Iron Man

When I saw that they were making Iron Man, my first reaction was “Fuck yeah!”  My second reaction was, “Dear God, I hope they don’t screw this sucker up like they did to the Hulk!!!”  Luckily, my first reaction was what continued to stick throughout the movie (and millions of previews before the movie came out).
Usually when a comic book company turns their very nice comic book series the movie is either decent or horrible. Most of the time the graphics are decent, if not worse than a two-year-old on a Mac (see 2003 Blockbuster disaster “Hulk”). The acting is also half-ass most the time, if not worse than an ass like in a certain movie starring a crime fighting hero based on a winged nocturnal creature in a dark city called Gotham. If you didn’t get the hint: Batman. Iron Man, though, was fucking amazing.

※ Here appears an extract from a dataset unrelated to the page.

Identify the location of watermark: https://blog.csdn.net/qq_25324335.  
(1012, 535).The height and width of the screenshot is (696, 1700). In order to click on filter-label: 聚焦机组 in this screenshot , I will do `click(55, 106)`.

Now I don’t mean, HOLY SHIT C.G.I.!!!111!!!ELEVEN, I mean this movie kicked ass in every single way. First off, the action was there, and it stayed there. Within at least the first five minutes of the movie, you were ready for more intense violence. Plus, the lines weren’t shitty. Iron Man didn’t go around saying bullshit “hero” lines and actually knew his shit. Also, the two main chicks were actually pretty hot ;). Oh yeah, the graphics were still good.